**TO DO:** Give only a number in reply. It should be how many lines in the records contain the string "inside".

**SUPPLIED INFORMATION:**
◇ ◇ ◇

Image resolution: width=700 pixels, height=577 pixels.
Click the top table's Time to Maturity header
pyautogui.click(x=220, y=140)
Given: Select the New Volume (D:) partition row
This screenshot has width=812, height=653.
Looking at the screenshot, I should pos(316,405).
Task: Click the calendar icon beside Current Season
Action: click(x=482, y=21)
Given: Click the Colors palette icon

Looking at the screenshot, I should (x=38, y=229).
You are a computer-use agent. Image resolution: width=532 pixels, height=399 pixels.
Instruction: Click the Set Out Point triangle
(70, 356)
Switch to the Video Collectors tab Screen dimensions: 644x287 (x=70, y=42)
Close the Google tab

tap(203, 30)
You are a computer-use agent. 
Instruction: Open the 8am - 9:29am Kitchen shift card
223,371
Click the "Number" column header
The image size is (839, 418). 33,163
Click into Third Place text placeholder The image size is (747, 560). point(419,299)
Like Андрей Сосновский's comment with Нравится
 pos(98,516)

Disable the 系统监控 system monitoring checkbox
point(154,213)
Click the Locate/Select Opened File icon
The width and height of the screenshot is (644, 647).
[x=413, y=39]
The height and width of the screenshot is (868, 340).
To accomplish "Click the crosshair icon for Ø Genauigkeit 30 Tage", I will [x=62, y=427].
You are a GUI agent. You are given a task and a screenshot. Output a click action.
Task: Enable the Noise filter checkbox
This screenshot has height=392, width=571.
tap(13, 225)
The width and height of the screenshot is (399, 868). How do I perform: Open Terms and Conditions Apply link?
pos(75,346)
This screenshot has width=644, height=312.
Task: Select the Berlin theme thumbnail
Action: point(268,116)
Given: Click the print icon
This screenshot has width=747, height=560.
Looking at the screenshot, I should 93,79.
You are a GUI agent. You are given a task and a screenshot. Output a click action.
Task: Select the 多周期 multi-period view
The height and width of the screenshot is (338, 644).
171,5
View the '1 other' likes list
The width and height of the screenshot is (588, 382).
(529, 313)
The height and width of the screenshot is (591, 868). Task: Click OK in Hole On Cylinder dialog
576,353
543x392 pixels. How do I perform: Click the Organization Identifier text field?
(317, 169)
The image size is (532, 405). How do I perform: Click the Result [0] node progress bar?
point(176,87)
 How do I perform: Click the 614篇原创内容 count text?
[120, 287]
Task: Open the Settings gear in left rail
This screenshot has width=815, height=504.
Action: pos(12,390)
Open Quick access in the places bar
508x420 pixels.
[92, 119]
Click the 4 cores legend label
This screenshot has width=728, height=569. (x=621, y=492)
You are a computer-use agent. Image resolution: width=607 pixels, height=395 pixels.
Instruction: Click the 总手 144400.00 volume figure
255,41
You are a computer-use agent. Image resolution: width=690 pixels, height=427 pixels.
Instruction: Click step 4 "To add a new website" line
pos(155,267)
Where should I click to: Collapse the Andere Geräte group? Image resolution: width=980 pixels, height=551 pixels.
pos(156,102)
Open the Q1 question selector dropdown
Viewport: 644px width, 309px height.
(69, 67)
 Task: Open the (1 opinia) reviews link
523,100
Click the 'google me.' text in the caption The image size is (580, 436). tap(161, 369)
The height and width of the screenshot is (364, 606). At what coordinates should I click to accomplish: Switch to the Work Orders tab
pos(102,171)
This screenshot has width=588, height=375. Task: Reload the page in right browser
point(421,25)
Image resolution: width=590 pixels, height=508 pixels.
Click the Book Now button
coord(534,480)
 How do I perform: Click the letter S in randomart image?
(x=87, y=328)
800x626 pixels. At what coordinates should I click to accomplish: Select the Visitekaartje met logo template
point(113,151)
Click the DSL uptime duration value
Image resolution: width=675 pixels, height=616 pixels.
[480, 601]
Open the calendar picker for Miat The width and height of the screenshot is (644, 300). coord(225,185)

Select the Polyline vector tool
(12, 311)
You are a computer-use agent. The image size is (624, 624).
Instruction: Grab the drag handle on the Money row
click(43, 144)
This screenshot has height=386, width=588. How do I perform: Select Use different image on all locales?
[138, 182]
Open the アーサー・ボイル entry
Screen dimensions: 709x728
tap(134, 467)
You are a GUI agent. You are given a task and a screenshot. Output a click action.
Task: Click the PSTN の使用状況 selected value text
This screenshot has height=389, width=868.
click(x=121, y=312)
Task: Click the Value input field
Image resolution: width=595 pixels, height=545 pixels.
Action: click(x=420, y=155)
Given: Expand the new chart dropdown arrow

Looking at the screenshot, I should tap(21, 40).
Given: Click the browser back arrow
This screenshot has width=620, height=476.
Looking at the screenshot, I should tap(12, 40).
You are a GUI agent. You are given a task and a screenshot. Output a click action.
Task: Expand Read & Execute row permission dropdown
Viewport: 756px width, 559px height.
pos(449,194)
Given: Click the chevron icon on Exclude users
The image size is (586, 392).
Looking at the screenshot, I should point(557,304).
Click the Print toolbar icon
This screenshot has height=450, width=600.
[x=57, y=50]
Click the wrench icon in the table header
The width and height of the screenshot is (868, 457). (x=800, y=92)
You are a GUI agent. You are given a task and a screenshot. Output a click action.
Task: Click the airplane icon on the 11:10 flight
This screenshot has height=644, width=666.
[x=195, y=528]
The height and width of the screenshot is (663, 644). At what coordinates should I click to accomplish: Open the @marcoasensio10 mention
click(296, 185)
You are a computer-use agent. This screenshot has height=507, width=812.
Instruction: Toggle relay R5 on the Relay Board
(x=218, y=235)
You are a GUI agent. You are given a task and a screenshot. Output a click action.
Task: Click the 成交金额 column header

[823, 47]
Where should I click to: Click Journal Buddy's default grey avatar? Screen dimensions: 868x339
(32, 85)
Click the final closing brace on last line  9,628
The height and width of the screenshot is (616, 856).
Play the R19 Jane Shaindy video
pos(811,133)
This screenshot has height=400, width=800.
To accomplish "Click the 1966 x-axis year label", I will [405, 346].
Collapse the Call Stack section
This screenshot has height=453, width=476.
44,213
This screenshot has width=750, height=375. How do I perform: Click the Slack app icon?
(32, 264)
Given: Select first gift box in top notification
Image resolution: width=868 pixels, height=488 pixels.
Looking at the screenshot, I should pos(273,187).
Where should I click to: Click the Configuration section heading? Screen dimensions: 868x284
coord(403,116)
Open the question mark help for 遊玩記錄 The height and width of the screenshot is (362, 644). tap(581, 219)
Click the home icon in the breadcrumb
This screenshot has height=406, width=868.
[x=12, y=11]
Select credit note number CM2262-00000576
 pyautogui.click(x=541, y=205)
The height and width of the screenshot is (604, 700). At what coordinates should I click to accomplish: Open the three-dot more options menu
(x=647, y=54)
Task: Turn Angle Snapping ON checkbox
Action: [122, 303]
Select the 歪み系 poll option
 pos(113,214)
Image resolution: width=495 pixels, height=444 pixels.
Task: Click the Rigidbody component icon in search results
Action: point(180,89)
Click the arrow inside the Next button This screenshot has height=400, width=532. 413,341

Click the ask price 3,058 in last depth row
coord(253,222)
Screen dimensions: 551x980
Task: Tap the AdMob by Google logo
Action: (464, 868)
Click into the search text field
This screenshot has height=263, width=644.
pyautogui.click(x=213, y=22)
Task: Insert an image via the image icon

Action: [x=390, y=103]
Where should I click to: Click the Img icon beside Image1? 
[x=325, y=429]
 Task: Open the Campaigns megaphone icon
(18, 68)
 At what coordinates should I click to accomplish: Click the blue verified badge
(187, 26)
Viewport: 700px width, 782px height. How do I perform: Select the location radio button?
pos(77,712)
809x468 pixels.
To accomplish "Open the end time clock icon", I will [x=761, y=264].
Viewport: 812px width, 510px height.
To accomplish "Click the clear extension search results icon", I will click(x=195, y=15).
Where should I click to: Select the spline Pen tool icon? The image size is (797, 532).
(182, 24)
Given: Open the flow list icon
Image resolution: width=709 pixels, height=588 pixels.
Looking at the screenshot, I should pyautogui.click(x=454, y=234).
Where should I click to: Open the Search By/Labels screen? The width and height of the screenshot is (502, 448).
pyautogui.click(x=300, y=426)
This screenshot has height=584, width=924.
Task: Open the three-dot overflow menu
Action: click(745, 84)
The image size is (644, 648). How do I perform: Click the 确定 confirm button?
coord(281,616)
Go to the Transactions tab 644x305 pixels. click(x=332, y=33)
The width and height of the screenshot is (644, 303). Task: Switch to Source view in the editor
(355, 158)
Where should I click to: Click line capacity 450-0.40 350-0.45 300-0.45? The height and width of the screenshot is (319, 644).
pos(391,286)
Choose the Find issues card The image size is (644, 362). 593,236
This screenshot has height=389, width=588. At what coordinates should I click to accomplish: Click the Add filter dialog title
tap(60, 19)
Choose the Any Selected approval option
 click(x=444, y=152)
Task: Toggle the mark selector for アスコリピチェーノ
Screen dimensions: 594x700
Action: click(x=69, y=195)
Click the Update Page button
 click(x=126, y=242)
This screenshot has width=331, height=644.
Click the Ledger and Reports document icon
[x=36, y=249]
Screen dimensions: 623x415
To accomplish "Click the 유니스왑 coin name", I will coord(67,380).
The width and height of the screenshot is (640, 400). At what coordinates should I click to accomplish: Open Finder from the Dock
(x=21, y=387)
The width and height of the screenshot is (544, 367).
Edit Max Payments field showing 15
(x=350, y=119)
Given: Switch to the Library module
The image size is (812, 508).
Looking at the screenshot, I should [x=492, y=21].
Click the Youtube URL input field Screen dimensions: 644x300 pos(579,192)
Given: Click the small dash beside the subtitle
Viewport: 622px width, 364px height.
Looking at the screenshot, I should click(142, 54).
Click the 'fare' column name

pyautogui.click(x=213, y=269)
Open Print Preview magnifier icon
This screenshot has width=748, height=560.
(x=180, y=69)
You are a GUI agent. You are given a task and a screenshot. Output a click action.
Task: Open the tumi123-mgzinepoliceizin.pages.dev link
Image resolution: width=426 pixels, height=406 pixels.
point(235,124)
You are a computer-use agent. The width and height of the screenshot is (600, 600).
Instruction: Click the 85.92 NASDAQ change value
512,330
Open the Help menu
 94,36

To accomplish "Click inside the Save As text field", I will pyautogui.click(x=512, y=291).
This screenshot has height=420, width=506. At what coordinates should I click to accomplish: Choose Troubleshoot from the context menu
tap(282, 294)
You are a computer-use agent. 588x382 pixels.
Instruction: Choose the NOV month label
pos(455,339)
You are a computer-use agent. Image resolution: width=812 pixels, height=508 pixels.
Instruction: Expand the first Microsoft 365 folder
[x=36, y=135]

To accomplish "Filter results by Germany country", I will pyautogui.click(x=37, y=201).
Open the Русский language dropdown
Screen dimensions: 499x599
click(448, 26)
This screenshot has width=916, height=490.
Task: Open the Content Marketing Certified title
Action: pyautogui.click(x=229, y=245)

◇ ◇ ◇

**RESULT:** 2